Working with struggling students is often characterized by a pervasive tension between teacher and students. Teachers want students to work harder and learn more, and students are anxious about the expectations that they must work harder and learn more. Often, students' anxiety leads to resistance to learn.

This constant tension between teachers and struggling students is evident in many schools and, I believe, accounts for the high rates of burnout among teachers who work in our most challenged schools.

In a small study of 14 teachers with reputations for being committed to and successful with struggling urban high school students, I learned that these teachers responded to this tension in four primary ways.

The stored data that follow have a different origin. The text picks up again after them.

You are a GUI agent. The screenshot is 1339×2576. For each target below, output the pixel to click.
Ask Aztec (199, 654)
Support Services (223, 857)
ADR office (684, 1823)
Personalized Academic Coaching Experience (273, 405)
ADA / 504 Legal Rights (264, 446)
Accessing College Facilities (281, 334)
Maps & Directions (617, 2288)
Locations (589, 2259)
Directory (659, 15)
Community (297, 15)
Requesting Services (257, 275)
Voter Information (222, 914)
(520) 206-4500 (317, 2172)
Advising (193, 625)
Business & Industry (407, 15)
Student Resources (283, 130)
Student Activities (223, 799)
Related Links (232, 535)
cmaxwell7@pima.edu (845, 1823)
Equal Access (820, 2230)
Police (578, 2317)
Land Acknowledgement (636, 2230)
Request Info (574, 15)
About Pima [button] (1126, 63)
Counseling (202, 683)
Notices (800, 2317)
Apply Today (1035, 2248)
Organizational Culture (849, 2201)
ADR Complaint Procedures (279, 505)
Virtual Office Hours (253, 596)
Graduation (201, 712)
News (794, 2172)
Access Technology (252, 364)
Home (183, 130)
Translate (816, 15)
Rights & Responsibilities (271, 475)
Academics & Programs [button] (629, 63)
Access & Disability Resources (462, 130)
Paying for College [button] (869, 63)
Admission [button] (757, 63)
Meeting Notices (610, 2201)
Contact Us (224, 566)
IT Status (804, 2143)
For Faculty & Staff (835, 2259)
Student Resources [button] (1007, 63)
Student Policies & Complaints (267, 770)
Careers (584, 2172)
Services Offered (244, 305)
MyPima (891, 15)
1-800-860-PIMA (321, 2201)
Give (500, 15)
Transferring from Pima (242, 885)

* Psychologically, teachers accepted this tension as a normal part of their work and maintained their high expectations despite student resistance.

* Philosophically, teachers either had broad political commitments to social justice or believed that a teacher's job includes intensive academic support, counseling, and other roles.

* Instructionally, teachers constantly adapted their instruction and prioritized student engagement.

* Outside of the classroom, they provided extra support to students and worked with colleagues, and many were teacher leaders in their schools.

Teachers were encouraged by positive student outcomes and by such organizational supports as like-minded colleagues and strong leaders, as well as by personal supports. What discouraged teachers were negative student responses; difficult workplace conditions, such as large class sizes; conflicting personal and out-of-school priorities; and systemic roadblocks that impede success, such as unsolved societal ills. The substantial influence of organizational/workplace factors on teacher commitment to struggling students point to important implications for leadership preparation and practice as well as policy.

THE INFLUENCE OF LEADERS

Teacher commitment is strongly influenced by conditions that are largely controlled and determined by leaders. This is good news because it suggests that issues of commitment are not fixed and unalterable. This means leaders can influence teachers' commitment through focus and effort. While there has been substantial emphasis on the development of leaders beyond the traditional managerial role, there has been little attention focused on the impact of leadership on teacher commitment.

There is a need for change in leadership practice, particularly in the areas of leadership training to understand commitment, teacher hiring and induction to identify and sustain commitment, and organizing schools to support commitment.

While leadership preparation programs have expanded beyond basic managerial skills by emphasizing instructional practices, they still don't specifically focus on how to support teachers who work with struggling students. School leaders must know how to approach the endemic tension of high academic demand (on the part of the teacher) and anxiety related to meeting the demand (on the part of the student). For example, some teachers respond to this tension by lowering academic demand to reduce student anxiety and resistance. This is not the response of a committed teacher. Effective leaders must be prepared to raise teaching and learning expectations by discussing teacher responses to student anxiety and resistance.

In addition, most teachers working with struggling students in urban high schools don't share the ethnic and socioeconomic background of their students. Thus, issues of race and class complicate the endemic tension of high academic demand and student anxiety. For example, high academic demand requires persistence and "push back" from the teacher. Poor and minority students may perceive these actions from a white middle-class teacher as "picking on them," discrimination, or absence of care, while they may interpret the same action from a nonwhite teacher as care and concern.